Passage »
:::

Chinchillas can also be very destructive (they love to chew!), but I have been really fortunate with Gruber. He only really chews on the wooden toys and treats he’s supposed to, which is great.
Gruber is relatively young at only four-years-old, because they can live ten-fifteen years or more in captivity. He’s just such a happy little guy, and I hope that he lives for a very long time.
Chinchillas make good pets for older teens and adults, but they are so fragile and jumpy that I would not recommend them for younger children. They are mostly quiet and don’t really stink, but they create a lot dust and fur. They also have a long life expectancy for a rodent, and they have very specific dietary requirements.
Initial cost for adopting a chinchilla can be rather high because of their large cages and the cost of the animal itself, but the monthly maintenance costs are very low. They also do require a vet who specializes in exotics and small animals, because they have specific healthcare needs, especially with their teeth and their propensity for diabetes.
So onto my writing advice for today. There has been come controversy happening on Twitter. (There’s always controversy happening on Twitter, lol). It has me thinking about writers need to learn how to respond to reviewers and appropriate ways to interact with people who have read your book, with they be fans or critics or anything in between.
As an author, it can be really easy to have a knee-jerk reaction if you read something critical about your book. You work so hard on something, and it’s so personal. Even when you know that you’re making this book be commercially sold, writing is still so incredibly personal.
When you’re publishing a book, you’ll always have other people working on it, whether you’re self-publishing or with a traditional publisher. You’ll have editors, marketers, beta readers, sometimes even cover artists. Other people will read your book and offer feedback that, hopefully, makes it better.
But actually writing the book is still largely a solo activity. You singularly built this world inside your head, and so it can be really hard not to take it personally when someone says, “Well, this world sucks.”
Just to be clear, it is totally okay to be hurt by reviews. At times, reviews can even feel like pointed attacks, and I have read plenty of reviews – on books and movies in general – that are blatantly mean. That is okay to be hurt by those reviews, and even the ones that aren’t mean.
But the number one thing you need to do when that happens is that you need to grieve and rage about it in private. It can’t be something that you go online and publicly vent about, and you should never, ever interact negatively with a reader or critic.
Unless of course they are being abusive – using slurs or making threatening remarks. In that case, still don’t engage with them, but you should report them.
Otherwise, you basically just have to accept that that’s how they feel. Because that’s the bottom line. People are entitled to feel how they feel, and all forms of media – books, movies, music, tv shows – elicit feelings from the person consuming them.

:::

Dataset section »
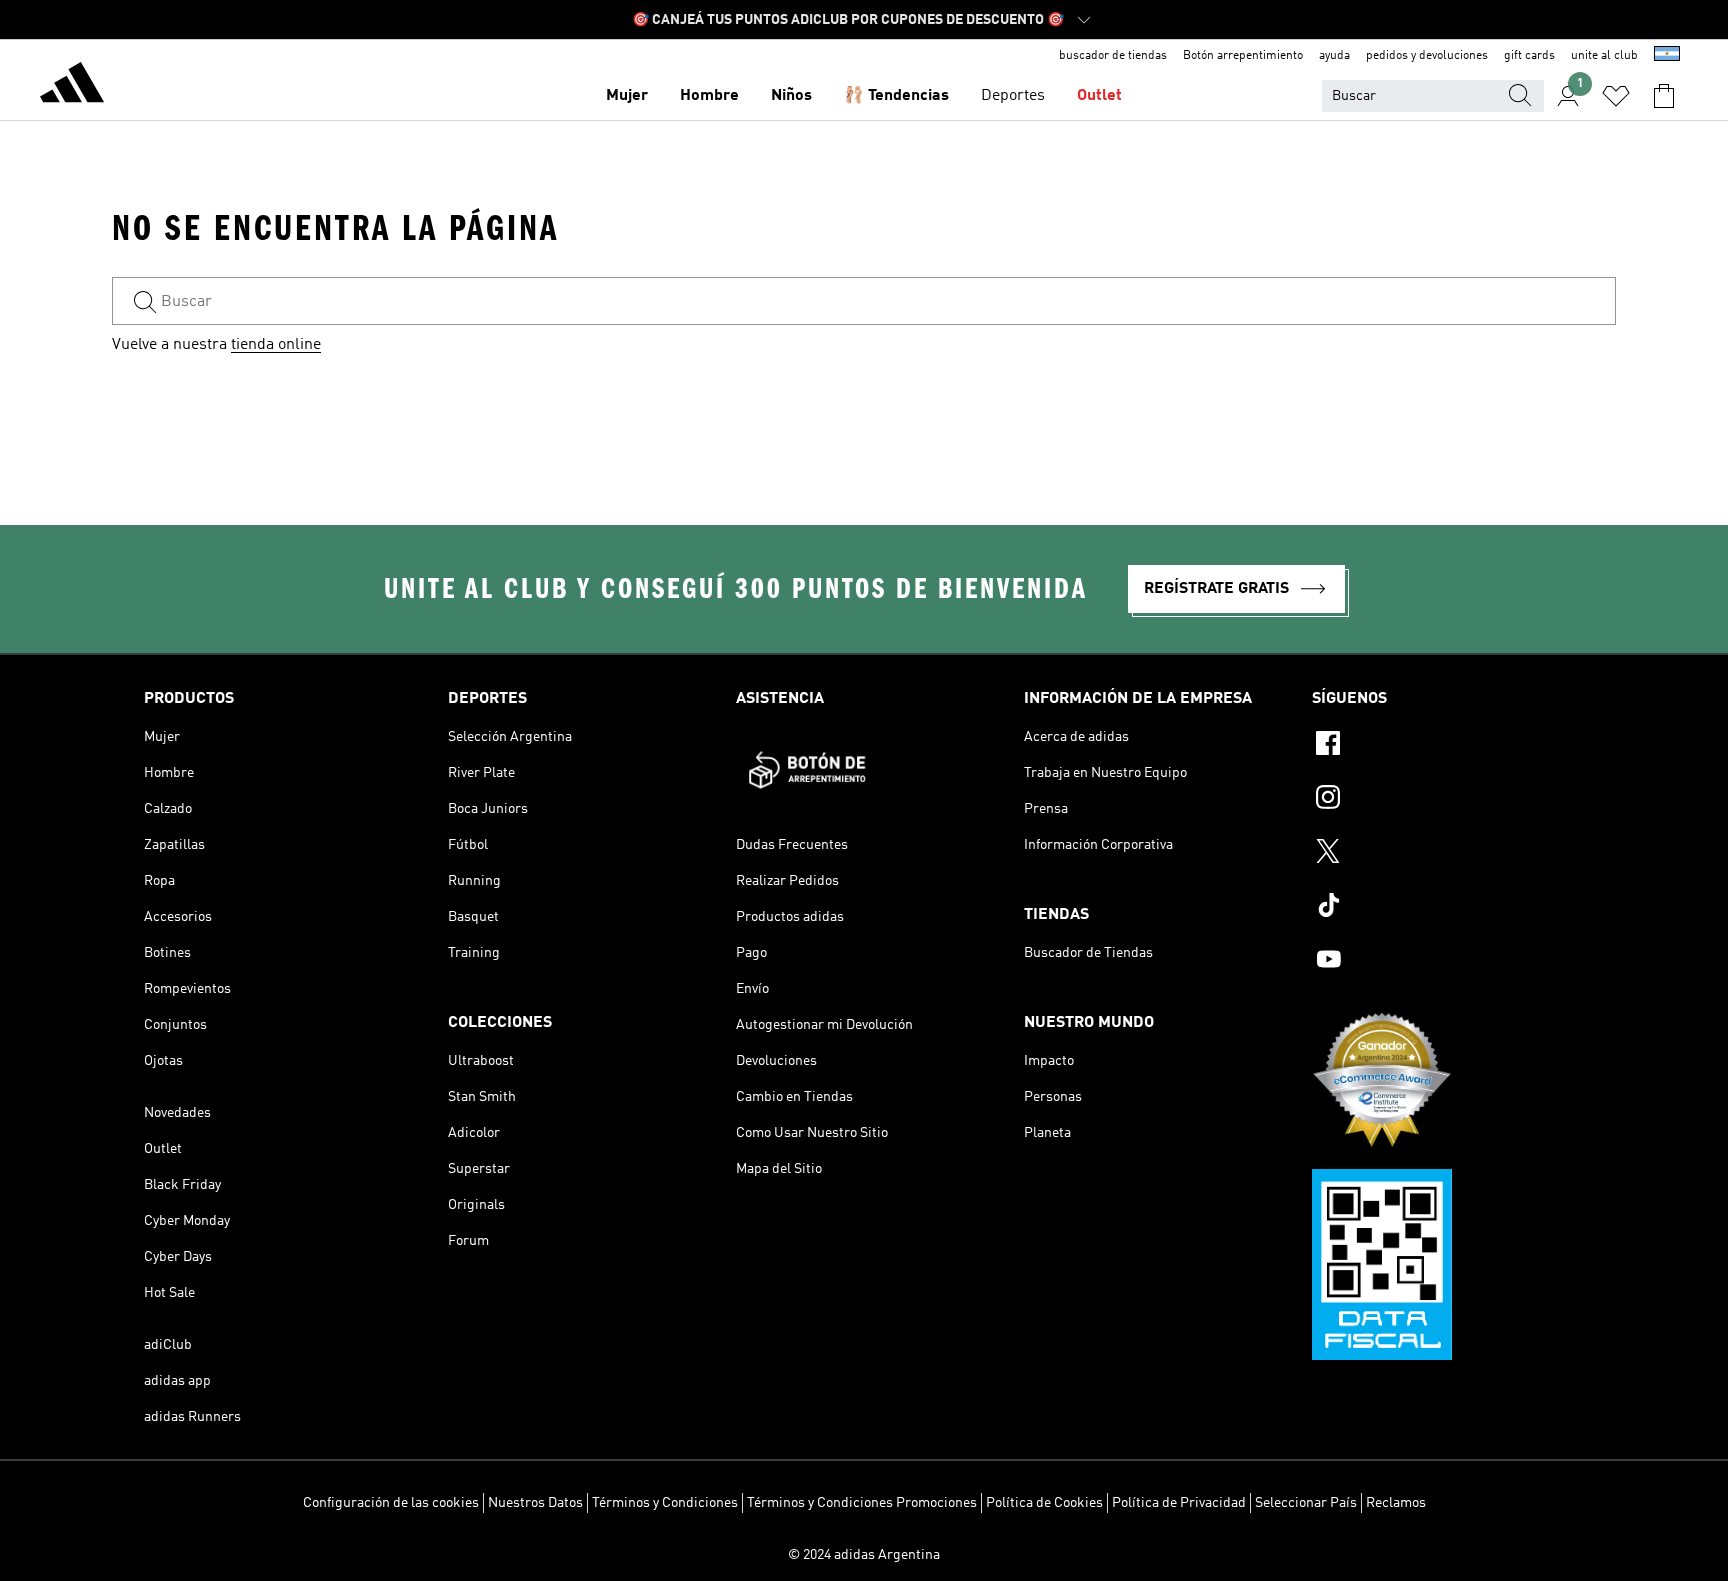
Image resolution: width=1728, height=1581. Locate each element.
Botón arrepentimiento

:::

What this exercise asks »
(A) From the blog post on chinchillas and book reviews, copy word for word the part that opens with the words containing "As an author, it" and closes with "makes it better.".
(B) Answer these questions from the blog post on chinchillas and book reviews:
(i) How old is Gruber?
(ii) What healthcare needs make a vet who specializes in exotics and small animals necessary for chinchillas?
(iii) What should an author do about a reader or critic who uses slurs or makes threatening remarks?
(C) Continue the blog post on chinchillas and book reviews from the point where it ends.

Task answers »
(A)
As an author, it can be really easy to have a knee-jerk reaction if you read something critical about your book. You work so hard on something, and it’s so personal. Even when you know that you’re making this book be commercially sold, writing is still so incredibly personal.
When you’re publishing a book, you’ll always have other people working on it, whether you’re self-publishing or with a traditional publisher. You’ll have editors, marketers, beta readers, sometimes even cover artists. Other people will read your book and offer feedback that, hopefully, makes it better.

(B)
(i) Four years old.
(ii) Their teeth and their propensity for diabetes.
(iii) Don't engage with them, but report them.

(C)
The thing, too, about reviews is that they say something about the thing their reviewing, but they also say a lot about the person reviewing them. The reviewers bring in their own biases, baggage, and moods into it.
Sometimes, if the readers baggage matches yours, you can really strike a chord with them, and you can really make sense to them. That’s your reader, that’s the person you’re writing for.
But there are still going to be people who read your books, and it just doesn’t mesh with them. They might have valid criticisms, they might just have personal quibbles. The point is that your book just isn’t for them.
If they do reviews, they are going to explain why your book isn’t for them, and that’s also okay. You just have to learn to accept it.
Do not attack them. Do not call them names. Do not harass them or call them out on social media, not in any capacity. People are allowed to not enjoy the things you create, and that’s a huge bummer, but that’s just how life is.
If you are someone who wants to have a career in the public life – well, even if you don’t necessarily want, but in being a writer you are in the public life – you need to treat everything you say online as if the public will see it. Even if it’s just in an email or any kind of private correspondence, all of it can easily go public these days.
I always caution you to be very careful ranting about book reviews or readers or anything like that online. That needs to be done in the privacy of your home with the person you trust the most.
I’m not saying that you are not allowed to have private thoughts or private feelings. But I am saying that unfortunately, right now, nothing online ever truly is private. You do need to cautious about what you’re doing and saying.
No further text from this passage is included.